My happiness about the removal of Mr. Jabali, however, was short-lived, as his replacement as overall head of Palestinian security was none other than Moussa Arafat, a cousin of Palestinian Authority president Yasser Arafat. As head of military intelligence for several years, Moussa Arafat was abhorred by many of the young Fatah cadres who had been active in the occupied territories years before Yasser Arafat and his accomplices returned from exile in 1994. Among other things, these young activists accused Moussa Arafat of undermining their work and even breaking into their offices. For a while, the man stayed away from the public eye because of a number of attempts on his life.
So violent was the weekend response to his appointment that, by the end of the day yesterday, Yasser Arafat had reassigned his cousin to the post only of Gaza security chief, and another Arafat crony, Abdel Razek al-Majeida, was made overall head of Palestinian security in Gaza and the West Bank. Even so, for Moussa Arafat to resurface in Gaza as one of the top three heads of Palestinian security is seen by the new generation of Fatah leaders as scandalous and reflective of a decision to correct one mistake with an even worse mistake.
Of course, the issue goes further than one appointment. It goes to the very issue of how decisions are made in the Palestinian leadership today. While Yasser Arafat is known to have numerous meetings at all levels, it is also known that he keeps important decisions to himself and doesn’t share in the decision-making with the government, the legislative branch or even many in his own Fatah party.

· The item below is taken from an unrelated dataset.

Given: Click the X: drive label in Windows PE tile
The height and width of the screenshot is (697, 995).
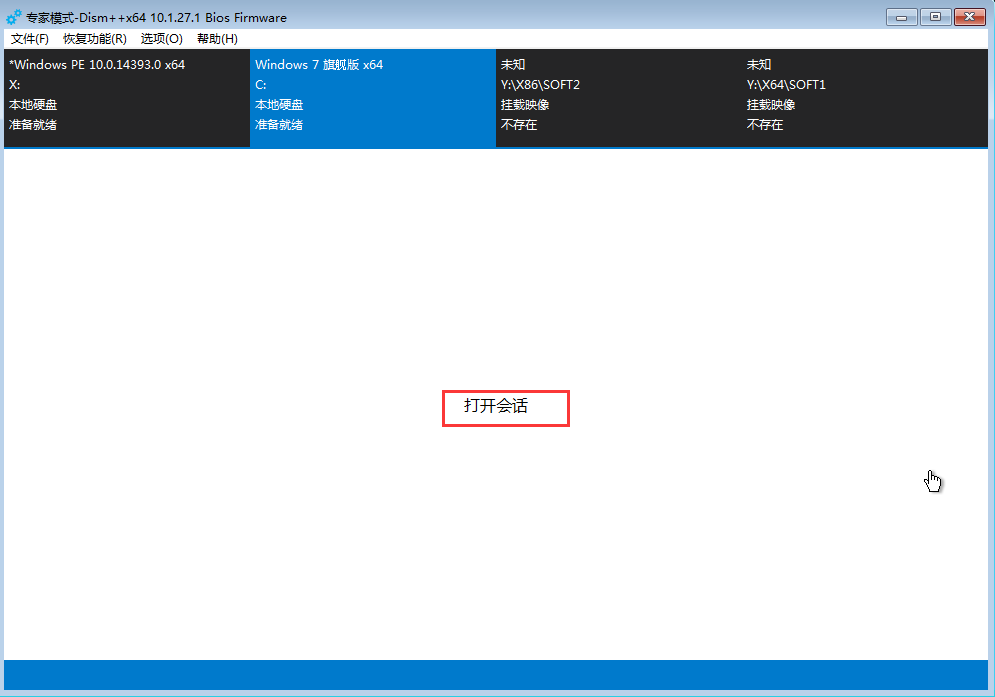Looking at the screenshot, I should 15,85.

The key body is Fatah. This ruling party has not had internal elections for years. The general assembly that is supposed to elect the 100-strong revolutionary council and the 20-person central committee has not met since the 1980s. Since its foundation, the general assembly has met only five times. Marwan Barghouti, an activist from Ramallah now jailed by the Israelis, was trying hard to organize local elections in the Palestinian territories in order to prepare elected representatives to the sixth general assembly meeting. His arrest cut short this effort and left the arena open for the kind of internal power struggle we are seeing today.
In the past, some of Fatah’s founding members, such as Khalil al-Wazir (also known as Abu Jihad), Salah Khalaf (Abu Iyad) and Khaled Hassan, acted as checks and balances within the movement and were often credited with putting a stop to some of the unpopular decisions by the party leader. The demise of these three men (the first assassinated by Israel, the second murdered by the Abu Nidal group and the third felled by natural causes) has left the Fatah movement without any strong leaders who can prevent disastrous decisions such as the appointment of Moussa Arafat.
Of course, the long-term house arrest of Yasser Arafat in Ramallah and his inability to meet Palestinian leaders from Gaza has meant that many of Mr. Arafat’s decisions are based on secondhand information, something that certainly has contributed to the chaos we are now witnessing. As well, the turbulent relationship between Mr. Arafat and Mohammed Dahlan, the former Palestinian security minister whom Mr. Arafat removed for criticizing his slow pace of reform, must also have added to the current situation. Activists loyal to Mr. Dahlan are believed to have been behind many of the strongest protests against Moussa Arafat on the weekend.
But none of this hides the fact it’s time that Fatah, the Palestinians’ ruling party, put its house in order. It badly needs a mechanism by which the people can have a say in their own government. It needs a more equitable approach to power-sharing, and it must have a check on one-man rule. If the party that has brought the Palestinians to the verge of statehood fails to do that, it will find itself completely out of synch with its own people.